Every night is not going to be a referendum on these trades that will withstand scrutiny from here to the end of the line. But this one night provided a four-inning referendum on another deadline import, lefthander Andrew Heaney, who was acquired from the Angels on Friday and who served up four solo home runs within a six-batter stretch bridging the third and fourth innings before departing the mound to a hail of jeers.

“Usually I say solo homers don’t beat you,” said Heaney, who entered the game with an alarmingly high 31.1 percent flyball rate. “But when you give up four of them in four innings, that’s probably going to do it.”

This probably isn’t what the Yankees or general manager Brian Cashman had in mind when contemplating the addition of lefty power to the lineup. Oh boy, not at all.

The night began with hope and with Rizzo, No. 48, and Gallo, No. 13, profiles in pinstripes and fitting the historical pinstripe profile as lefty power hitters. There were some deep drives in batting practice. There were the cheers when the lineup was announced.

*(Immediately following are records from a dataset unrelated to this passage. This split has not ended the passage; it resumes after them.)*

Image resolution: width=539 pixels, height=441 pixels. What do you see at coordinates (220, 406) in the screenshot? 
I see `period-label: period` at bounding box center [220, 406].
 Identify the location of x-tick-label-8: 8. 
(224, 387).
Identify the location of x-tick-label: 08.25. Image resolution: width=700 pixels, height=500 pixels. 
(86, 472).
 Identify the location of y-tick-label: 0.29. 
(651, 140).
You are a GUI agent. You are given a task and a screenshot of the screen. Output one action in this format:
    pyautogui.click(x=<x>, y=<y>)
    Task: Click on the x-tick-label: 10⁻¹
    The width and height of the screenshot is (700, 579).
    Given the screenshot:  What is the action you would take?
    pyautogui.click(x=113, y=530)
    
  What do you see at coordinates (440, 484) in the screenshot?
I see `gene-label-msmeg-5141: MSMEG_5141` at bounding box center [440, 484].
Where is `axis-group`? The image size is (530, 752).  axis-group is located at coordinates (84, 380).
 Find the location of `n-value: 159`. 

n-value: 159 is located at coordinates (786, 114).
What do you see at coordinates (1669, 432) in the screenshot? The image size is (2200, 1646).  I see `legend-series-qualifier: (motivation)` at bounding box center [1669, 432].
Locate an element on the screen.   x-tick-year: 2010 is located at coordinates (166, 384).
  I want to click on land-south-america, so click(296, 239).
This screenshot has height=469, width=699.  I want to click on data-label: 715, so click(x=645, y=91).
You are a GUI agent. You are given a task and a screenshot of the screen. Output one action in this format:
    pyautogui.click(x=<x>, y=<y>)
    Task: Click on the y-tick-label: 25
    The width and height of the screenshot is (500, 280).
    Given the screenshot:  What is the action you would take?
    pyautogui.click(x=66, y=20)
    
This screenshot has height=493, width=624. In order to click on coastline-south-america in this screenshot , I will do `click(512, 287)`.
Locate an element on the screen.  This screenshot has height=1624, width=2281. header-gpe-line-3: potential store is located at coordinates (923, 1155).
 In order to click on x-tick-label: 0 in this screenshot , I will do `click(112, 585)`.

There was the Roll Call in which Gallo (“Joey Gallo…Joey Gallo”) acknowledged the bleacher creatures with a raised glove from left field and Rizzo (“Rizzo … Rizzo”) did the same from his first base spot.

Then, splat.

“I think they’re excited to put on the pinstripes and play here at Yankee Stadium but unfortunately we were kind of held down and the Orioles took it to us tonight in every way,” manager Aaron Boone said following the defeat. “So you know, it spoils that homecoming a little bit.

“But we have an opportunity to come out and hopefully get after it [on Tuesday] and put this one behind us but it does spoil it a little bit when I know guys were really excited to make that debut and be here at Yankee Stadium.”

Joey Gallo blasted a double in his first game wearing the pinstripes.
AP

The Yankees’ championship pedigree has been supported by left-handed power taking advantage of the short porch in right field through all of the Stadium’s incarnations. And even if this is neither your grandfather’s nor your father’s Yankee Stadium, with the porch 296-feet away and Death Valley in left center 457-feet from the plate, there is value in stacking lefties in pinstripes.

But lefty power was an afterthought in constructing this team. The Yankees entered the game with the second-fewest lefty at-bats in the majors, their total exceeding only Toronto’s, and the third-fewest homers from lefties.

Blasphemy in The Bronx.

But the additions of Rizzo and Gallo should, well, right that wrong. The lineup should have more pop. Boone should have more options even as the manager will have to make a lineup card without Gio Urshela, who was placed retroactively on the injured list. The Yankees, who had won five of six, 10 of 14 and 15 of 22 before this debacle, should be more formidable leaning left.

The splash at the deadline was emblematic of the Yankees Way. Big names were available and Cashman went out and got them.

“We’re the Yankees,” Aaron Judge said. “That’s what we do.”

They were the Yankees on Monday, all right, but they did the things the 2021 Yankees had been doing before the deadline.